Please write out the syndrome glossary below in full, keeping every word and punctuation mark unchanged.

=== TEXT ===

Haglund's syndrome prominence of posterior superior lateral area of calcaneum, retrocalcaneal bursitis, Achilles tendon thickening and Achilles tendinitis; diagnostic rearfoot radiographic features include positive parallel pitch lines, loss of retrocalcaneal recess (indicating retrocalcaneal bursitis), Achilles tendon thickening, loss of distinct interface between Achilles tendon and pre-Achilles fat pad
heel pain syndrome see heel pain
heel spur syndrome see heel spur
Howel-Evans syndrome familial palmoplantar keratoderma, with increased risk of oesophageal cancer
Hurler's syndrome; lipochondrodystrophy; dysostosis multiplex autosomal-recessive inherited generalized lipid disturbance and mucopolysaccharoidosis, affecting cartilage, bone, skin, subcutaneous tissues, brain, liver and spleen; characterized by short stature, shortness of neck, trunk and digits, kyphosis, reduced joint mobility, learning difficulties, characteristic facies (so-called gargoylism) and visual impairment
hypermobility syndrome; joint hypermobility syndrome disordered collagen (types 1 and 3) structure, with associated decreased tensile strength of skin/structural tissues; characterized by generalized joint hypermobility, easy bruising, impaired healing, increasing incidence of joint/soft-tissue pain, joint dislocation and osteoarthritis; a presenting feature of benign familial joint hypermobility syndrome (BFJHS) (see Table 3), Ehlers-Danlos syndrome, Marfan syndrome and osteogenesis imperfecta
iliotibial band syndrome; ITBS; iliotibial band friction syndrome; ITBFS overuse-associated, friction-induced inflammation of ITB and associated bursa, where ITB moves over lateral femoral condyle (Gerdy's tubercle); due to repeated knee flexion and extension, especially in athletes/cyclists; presents as ITB pain at heel strike progressing to constant ITB pain; early-stage treatment includes a daily stretching programme (see Table 4) and application of heat (pre-exercise) and ice (postexercise) (see Table 5)

=== DATA LISTING ===

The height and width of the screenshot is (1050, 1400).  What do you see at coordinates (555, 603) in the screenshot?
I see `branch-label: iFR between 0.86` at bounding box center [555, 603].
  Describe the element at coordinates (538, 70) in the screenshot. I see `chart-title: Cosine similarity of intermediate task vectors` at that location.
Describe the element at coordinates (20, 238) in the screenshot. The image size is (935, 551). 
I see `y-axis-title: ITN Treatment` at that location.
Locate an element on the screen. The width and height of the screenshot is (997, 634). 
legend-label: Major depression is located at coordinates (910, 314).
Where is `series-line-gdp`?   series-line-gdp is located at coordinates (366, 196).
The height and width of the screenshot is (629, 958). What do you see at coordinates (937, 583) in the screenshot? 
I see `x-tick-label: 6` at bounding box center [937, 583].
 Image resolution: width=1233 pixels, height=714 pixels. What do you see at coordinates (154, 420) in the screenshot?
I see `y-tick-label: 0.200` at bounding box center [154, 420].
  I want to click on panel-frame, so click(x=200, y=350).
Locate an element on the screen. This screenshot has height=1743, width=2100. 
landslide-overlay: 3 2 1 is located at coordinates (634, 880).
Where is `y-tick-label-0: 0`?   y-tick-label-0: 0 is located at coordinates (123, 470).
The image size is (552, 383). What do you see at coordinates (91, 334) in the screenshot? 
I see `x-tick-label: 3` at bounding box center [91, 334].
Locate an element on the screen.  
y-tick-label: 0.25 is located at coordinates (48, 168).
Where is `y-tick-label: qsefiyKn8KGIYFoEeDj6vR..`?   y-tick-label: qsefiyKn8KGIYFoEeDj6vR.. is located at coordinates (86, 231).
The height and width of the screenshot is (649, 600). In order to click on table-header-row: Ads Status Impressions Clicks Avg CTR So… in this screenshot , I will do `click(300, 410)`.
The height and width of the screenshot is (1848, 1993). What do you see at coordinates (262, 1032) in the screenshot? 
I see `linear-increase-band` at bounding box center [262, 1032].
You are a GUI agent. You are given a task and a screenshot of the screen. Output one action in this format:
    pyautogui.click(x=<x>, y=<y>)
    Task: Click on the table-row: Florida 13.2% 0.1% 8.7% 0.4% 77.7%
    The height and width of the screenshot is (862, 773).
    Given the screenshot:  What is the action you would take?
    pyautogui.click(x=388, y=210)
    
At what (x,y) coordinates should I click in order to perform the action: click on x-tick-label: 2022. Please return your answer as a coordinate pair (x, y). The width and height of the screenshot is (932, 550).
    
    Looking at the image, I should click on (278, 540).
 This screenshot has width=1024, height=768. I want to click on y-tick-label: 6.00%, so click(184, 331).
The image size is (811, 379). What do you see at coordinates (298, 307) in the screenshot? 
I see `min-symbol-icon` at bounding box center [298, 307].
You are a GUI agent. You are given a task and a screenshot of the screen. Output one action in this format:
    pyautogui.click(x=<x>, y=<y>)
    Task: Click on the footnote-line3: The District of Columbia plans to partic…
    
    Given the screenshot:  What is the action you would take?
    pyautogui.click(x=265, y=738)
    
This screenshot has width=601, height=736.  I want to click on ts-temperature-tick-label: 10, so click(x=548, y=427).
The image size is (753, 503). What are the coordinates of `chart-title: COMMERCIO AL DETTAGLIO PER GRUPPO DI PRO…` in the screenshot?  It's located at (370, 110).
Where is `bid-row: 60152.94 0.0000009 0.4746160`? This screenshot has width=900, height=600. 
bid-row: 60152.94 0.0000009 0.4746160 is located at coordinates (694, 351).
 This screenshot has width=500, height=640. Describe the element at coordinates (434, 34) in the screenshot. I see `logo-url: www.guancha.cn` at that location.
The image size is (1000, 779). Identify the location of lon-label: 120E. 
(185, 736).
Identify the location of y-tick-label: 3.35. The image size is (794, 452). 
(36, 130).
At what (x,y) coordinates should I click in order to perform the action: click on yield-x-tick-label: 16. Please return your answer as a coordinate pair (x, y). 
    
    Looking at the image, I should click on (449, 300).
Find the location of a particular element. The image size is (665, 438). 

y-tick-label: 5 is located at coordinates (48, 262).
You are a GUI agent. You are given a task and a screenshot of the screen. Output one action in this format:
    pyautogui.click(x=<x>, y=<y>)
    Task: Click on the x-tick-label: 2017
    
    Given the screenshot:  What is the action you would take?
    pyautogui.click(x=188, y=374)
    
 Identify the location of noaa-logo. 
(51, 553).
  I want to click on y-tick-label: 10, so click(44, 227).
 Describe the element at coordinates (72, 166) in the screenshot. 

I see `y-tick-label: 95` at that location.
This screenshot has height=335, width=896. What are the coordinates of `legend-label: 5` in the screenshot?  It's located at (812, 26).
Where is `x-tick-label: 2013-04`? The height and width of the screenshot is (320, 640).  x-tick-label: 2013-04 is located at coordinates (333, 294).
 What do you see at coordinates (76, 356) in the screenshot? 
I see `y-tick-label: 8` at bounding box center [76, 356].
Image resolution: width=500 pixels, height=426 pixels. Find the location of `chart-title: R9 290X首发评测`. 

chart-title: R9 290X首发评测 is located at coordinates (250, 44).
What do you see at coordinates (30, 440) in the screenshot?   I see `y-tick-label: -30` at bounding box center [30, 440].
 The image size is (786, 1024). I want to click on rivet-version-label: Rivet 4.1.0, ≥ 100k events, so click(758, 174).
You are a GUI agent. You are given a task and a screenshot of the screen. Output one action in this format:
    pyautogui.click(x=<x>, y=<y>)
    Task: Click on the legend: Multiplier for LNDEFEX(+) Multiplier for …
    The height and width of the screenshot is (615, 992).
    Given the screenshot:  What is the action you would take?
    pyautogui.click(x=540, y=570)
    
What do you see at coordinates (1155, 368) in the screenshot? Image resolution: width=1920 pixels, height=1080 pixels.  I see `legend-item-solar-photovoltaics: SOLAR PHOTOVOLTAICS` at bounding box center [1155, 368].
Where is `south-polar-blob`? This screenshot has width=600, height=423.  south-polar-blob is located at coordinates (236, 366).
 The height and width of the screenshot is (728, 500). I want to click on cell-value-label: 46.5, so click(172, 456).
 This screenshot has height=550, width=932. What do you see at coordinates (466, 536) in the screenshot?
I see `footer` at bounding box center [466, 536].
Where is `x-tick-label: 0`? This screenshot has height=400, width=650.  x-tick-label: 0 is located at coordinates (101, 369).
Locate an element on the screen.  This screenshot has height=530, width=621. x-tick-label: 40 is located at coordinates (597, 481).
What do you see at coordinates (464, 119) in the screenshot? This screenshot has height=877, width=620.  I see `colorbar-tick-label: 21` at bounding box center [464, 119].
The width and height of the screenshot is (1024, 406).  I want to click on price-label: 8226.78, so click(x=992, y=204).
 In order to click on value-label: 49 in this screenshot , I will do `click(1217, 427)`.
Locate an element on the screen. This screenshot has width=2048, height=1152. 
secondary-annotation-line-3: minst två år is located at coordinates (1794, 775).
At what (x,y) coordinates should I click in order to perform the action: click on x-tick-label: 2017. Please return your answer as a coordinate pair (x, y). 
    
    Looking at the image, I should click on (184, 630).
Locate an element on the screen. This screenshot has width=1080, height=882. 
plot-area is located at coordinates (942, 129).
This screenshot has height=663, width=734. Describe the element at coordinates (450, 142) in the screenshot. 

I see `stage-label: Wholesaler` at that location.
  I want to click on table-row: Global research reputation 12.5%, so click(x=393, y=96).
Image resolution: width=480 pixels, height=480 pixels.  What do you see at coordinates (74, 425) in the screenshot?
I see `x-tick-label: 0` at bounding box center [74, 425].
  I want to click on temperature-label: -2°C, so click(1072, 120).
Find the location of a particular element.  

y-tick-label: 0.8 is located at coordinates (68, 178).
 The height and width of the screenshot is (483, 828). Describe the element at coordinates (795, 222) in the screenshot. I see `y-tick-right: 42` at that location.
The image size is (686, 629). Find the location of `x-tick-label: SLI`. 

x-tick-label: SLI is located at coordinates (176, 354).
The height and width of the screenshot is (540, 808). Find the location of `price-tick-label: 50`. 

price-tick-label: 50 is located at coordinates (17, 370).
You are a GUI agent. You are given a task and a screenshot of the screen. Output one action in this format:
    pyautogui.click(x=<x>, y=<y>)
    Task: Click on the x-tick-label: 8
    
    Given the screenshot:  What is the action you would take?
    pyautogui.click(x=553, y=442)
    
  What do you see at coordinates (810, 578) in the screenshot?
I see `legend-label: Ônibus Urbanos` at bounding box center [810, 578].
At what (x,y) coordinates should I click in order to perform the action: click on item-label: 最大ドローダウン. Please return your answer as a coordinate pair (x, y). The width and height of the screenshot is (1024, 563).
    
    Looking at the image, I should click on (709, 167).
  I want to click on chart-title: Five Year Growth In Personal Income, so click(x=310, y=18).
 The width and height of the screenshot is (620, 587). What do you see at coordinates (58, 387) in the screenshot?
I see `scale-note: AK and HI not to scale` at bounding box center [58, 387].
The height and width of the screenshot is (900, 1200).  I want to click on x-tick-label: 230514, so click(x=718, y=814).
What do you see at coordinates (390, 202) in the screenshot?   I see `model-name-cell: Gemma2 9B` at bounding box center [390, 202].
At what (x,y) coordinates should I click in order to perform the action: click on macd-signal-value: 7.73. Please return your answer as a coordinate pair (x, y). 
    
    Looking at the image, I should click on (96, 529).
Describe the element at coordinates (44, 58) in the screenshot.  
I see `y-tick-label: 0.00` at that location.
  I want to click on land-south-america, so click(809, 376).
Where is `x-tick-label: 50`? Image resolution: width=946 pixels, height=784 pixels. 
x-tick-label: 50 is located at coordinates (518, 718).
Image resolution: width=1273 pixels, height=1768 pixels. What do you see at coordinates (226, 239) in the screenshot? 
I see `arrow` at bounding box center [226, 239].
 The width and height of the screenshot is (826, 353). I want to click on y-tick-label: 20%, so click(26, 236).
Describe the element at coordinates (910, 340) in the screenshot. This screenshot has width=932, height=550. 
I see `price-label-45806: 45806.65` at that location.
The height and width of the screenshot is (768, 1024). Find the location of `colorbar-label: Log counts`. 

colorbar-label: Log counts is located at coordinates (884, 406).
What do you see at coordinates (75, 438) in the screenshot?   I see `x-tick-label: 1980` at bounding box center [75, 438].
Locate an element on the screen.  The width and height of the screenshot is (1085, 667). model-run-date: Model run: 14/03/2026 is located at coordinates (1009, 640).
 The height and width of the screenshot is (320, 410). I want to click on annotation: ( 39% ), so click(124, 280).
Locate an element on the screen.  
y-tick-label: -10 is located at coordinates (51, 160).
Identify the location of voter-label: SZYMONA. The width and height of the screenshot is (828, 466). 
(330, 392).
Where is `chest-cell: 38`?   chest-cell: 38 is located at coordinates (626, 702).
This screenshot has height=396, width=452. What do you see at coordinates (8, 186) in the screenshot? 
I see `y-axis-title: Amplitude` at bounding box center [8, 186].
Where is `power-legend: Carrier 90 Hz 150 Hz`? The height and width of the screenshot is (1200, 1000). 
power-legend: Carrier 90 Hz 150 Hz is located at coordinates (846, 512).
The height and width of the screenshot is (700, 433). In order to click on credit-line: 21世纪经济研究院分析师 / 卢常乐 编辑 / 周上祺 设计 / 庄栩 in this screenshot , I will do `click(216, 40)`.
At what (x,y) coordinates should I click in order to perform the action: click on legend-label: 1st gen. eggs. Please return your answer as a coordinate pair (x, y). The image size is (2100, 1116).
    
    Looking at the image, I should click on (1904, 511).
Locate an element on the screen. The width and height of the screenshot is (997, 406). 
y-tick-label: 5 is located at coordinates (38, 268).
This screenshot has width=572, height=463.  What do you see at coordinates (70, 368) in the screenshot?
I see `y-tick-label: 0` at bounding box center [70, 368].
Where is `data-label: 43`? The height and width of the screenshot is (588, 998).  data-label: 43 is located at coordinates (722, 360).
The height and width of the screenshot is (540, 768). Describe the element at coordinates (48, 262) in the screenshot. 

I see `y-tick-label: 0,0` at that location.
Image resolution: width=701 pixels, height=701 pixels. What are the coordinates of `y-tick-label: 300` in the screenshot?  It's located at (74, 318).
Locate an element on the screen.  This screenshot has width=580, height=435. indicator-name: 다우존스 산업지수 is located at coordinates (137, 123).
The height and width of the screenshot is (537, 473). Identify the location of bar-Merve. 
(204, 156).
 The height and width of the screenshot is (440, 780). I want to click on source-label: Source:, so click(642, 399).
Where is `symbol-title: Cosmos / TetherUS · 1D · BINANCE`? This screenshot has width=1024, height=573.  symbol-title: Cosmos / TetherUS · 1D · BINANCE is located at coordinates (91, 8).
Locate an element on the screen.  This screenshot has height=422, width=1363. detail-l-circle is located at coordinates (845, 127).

===

▶ SOLUTION TO THIS PROBLEM
Haglund's syndrome prominence of posterior superior lateral area of calcaneum, retrocalcaneal bursitis, Achilles tendon thickening and Achilles tendinitis; diagnostic rearfoot radiographic features include positive parallel pitch lines, loss of retrocalcaneal recess (indicating retrocalcaneal bursitis), Achilles tendon thickening, loss of distinct interface between Achilles tendon and pre-Achilles fat pad
heel pain syndrome see heel pain
heel spur syndrome see heel spur
Howel-Evans syndrome familial palmoplantar keratoderma, with increased risk of oesophageal cancer
Hurler's syndrome; lipochondrodystrophy; dysostosis multiplex autosomal-recessive inherited generalized lipid disturbance and mucopolysaccharoidosis, affecting cartilage, bone, skin, subcutaneous tissues, brain, liver and spleen; characterized by short stature, shortness of neck, trunk and digits, kyphosis, reduced joint mobility, learning difficulties, characteristic facies (so-called gargoylism) and visual impairment
hypermobility syndrome; joint hypermobility syndrome disordered collagen (types 1 and 3) structure, with associated decreased tensile strength of skin/structural tissues; characterized by generalized joint hypermobility, easy bruising, impaired healing, increasing incidence of joint/soft-tissue pain, joint dislocation and osteoarthritis; a presenting feature of benign familial joint hypermobility syndrome (BFJHS) (see Table 3), Ehlers-Danlos syndrome, Marfan syndrome and osteogenesis imperfecta
iliotibial band syndrome; ITBS; iliotibial band friction syndrome; ITBFS overuse-associated, friction-induced inflammation of ITB and associated bursa, where ITB moves over lateral femoral condyle (Gerdy's tubercle); due to repeated knee flexion and extension, especially in athletes/cyclists; presents as ITB pain at heel strike progressing to constant ITB pain; early-stage treatment includes a daily stretching programme (see Table 4) and application of heat (pre-exercise) and ice (postexercise) (see Table 5)